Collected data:
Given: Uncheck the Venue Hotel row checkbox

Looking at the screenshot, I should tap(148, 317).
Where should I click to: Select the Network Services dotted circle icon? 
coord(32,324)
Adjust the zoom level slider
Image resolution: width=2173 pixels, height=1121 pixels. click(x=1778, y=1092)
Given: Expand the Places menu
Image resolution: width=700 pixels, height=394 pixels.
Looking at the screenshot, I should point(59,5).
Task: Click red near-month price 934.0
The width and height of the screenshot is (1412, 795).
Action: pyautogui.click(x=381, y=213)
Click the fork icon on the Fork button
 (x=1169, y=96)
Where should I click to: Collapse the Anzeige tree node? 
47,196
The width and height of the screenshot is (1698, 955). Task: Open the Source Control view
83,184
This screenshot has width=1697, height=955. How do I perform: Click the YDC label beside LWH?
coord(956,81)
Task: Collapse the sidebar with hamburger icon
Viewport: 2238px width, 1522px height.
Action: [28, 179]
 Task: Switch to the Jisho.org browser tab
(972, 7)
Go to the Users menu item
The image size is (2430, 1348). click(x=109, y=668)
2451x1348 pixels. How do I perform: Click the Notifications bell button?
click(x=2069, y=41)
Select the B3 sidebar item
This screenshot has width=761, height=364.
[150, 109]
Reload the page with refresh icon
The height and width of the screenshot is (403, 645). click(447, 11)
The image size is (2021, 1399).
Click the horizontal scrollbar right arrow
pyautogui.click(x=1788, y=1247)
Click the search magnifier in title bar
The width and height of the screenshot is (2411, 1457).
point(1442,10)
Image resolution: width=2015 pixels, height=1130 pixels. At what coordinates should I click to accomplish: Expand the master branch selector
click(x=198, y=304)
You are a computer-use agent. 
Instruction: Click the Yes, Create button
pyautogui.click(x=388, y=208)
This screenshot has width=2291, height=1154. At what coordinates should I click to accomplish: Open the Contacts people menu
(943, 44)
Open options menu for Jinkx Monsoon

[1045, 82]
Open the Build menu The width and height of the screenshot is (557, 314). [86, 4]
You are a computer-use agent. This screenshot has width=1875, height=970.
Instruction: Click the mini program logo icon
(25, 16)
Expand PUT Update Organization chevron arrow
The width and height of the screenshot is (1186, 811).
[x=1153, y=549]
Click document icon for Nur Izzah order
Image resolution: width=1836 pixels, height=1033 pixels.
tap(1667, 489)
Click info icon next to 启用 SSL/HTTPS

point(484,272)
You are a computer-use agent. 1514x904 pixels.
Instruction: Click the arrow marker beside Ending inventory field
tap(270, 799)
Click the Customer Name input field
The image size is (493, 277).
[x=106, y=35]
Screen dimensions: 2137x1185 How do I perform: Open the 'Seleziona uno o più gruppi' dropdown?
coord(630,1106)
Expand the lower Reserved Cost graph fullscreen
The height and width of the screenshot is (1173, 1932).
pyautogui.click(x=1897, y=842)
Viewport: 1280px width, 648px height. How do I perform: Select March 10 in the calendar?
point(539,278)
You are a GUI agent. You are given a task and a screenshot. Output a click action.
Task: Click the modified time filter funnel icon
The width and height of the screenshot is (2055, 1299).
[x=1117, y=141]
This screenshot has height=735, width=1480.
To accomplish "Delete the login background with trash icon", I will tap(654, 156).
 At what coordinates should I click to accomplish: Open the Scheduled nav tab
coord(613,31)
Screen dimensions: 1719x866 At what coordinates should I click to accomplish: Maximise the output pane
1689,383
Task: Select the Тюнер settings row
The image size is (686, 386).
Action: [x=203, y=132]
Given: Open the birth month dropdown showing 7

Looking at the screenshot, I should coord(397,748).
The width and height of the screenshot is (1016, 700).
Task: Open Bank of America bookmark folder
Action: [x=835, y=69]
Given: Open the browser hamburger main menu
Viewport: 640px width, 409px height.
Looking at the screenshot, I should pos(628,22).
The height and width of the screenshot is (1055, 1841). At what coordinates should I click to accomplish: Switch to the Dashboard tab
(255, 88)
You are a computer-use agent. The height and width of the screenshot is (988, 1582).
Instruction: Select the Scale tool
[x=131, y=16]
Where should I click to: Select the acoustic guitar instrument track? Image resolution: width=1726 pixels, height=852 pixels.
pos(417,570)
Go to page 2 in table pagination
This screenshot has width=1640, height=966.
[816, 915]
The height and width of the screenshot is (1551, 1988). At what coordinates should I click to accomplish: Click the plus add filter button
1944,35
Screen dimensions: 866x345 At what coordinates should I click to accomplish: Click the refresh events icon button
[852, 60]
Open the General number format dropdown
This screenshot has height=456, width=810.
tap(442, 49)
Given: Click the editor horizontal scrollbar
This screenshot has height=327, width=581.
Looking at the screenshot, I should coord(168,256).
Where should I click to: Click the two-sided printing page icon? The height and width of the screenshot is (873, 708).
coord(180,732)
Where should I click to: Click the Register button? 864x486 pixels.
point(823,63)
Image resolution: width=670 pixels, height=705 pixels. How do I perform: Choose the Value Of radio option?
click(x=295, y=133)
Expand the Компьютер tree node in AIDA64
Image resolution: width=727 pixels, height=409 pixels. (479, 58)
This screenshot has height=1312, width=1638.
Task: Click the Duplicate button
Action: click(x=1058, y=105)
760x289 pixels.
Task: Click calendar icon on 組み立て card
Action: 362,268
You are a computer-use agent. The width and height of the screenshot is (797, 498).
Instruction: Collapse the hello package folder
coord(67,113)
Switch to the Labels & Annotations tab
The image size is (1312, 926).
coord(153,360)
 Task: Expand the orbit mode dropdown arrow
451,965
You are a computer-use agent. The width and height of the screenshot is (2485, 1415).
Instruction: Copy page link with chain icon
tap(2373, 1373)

TO DO: Could you find each line in the entries that contains the string "agent" and copy it?

WRITTEN RESPONSE:
You are a computer-use agent. 
You are a computer-use agent. This screenshot has width=1875, height=970.
You are a computer-use agent. 1514x904 pixels.
You are a GUI agent. You are given a task and a screenshot. Output a click action.
You are a computer-use agent. The height and width of the screenshot is (988, 1582).
You are a computer-use agent. The width and height of the screenshot is (797, 498).
You are a computer-use agent. The width and height of the screenshot is (2485, 1415).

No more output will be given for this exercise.